Some authors suggest that the newly transplanted liver metabolizes drugs poorly and advise extreme caution when administering intravenous anesthetic drugs during this period.  In contrast, our results suggest that drug metabolism recovers rapidly after hepatic preservation and reperfusion. However, our results must be interpreted with caution. Clinical experience indicates that some hepatic allografts never regain adequate function after preservation. One of our preserved livers may have demonstrated this “primary nonfunction”: decreased bile production, decreased oxygen consumption, and a progressive decrease in hepatic extraction of all three drugs. Recently, production of monoethylglycinexylide, a metabolite of lidocaine, was proposed as a marker of function of donor livers before harvesting.  In addition, reduced production of monoethylglycinexylide may indicate that patients with hepatic dysfunction require urgent transplantation.  Whether decreased metabolism of other drugs, such as those in the current study, can identify early hepatic dysfunction remains to be determined.

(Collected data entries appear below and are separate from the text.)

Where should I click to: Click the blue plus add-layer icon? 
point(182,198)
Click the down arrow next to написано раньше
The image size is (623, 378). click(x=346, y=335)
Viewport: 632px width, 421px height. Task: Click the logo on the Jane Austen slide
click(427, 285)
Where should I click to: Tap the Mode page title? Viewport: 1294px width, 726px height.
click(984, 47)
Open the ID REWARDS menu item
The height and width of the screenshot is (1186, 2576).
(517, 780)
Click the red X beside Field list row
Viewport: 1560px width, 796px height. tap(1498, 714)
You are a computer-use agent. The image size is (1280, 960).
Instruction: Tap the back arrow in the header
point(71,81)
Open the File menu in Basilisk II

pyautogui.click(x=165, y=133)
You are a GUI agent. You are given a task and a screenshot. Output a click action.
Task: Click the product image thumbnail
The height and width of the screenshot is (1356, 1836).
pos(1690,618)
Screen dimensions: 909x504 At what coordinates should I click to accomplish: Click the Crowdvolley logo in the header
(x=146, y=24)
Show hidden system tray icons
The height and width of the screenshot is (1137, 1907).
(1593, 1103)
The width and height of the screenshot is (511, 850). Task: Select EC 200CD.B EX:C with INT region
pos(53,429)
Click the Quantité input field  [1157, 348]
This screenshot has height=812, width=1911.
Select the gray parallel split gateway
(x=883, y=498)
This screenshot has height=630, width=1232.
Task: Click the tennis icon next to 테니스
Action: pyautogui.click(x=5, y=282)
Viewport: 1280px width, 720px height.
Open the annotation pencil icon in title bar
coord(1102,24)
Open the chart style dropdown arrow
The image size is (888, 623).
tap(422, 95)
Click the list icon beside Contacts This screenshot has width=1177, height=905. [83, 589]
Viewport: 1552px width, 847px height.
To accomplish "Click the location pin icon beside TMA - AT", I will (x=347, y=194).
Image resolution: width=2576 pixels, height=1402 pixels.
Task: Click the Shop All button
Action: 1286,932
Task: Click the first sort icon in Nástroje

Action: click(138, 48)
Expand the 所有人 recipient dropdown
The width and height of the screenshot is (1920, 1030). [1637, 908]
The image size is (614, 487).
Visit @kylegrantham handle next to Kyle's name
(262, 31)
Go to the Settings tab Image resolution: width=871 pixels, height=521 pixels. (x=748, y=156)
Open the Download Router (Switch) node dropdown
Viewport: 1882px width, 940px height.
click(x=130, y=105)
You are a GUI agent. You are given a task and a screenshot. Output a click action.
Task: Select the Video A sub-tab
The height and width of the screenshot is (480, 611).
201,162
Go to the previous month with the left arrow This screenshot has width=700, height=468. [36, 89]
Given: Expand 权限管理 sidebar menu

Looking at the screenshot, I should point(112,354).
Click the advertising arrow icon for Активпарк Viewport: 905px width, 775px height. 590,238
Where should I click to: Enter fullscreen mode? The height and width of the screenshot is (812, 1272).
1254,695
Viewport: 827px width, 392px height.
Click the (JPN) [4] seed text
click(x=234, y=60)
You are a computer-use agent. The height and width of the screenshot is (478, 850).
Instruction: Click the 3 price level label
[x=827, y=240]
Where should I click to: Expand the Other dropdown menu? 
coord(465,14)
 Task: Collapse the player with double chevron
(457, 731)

In summary, our animal model suggests that hepatic hypothermic preservation for transplantation affects hepatic extraction of morphine, fentanyl, and vecuronium minimally. Transient impairment of vecuronium extraction may represent hypothermia or preservation-dependent reduction in hepatic uptake but resolves rapidly. Our results suggest that, in the neohepatic period, hepatic metabolism of intravenous anesthetics is minimally affected in livers that function well. Future work may indicate whether compromised drug metabolism is a sensitive and/or specific marker of dysfunction in the transplanted liver.
The authors thank Linda Kendrick, for assistance with the perfusion preparation, and Larry Gruenke, Ph.D., for analytic work.
*This time-dependent conversion of vecuronium to 3-desacetylvecuronium has been observed in blood maintained at physiologic pH and temperature (M. Sharma: Personal observation, 1993.). In addition, because the perfusate for control livers remained at 37 degrees Celsius and pH 7.4 longer than the perfusate for preserved livers (see Methods), lower concentrations of vecuronium and higher concentrations of 3-desacetylvecuronium should have been anticipated.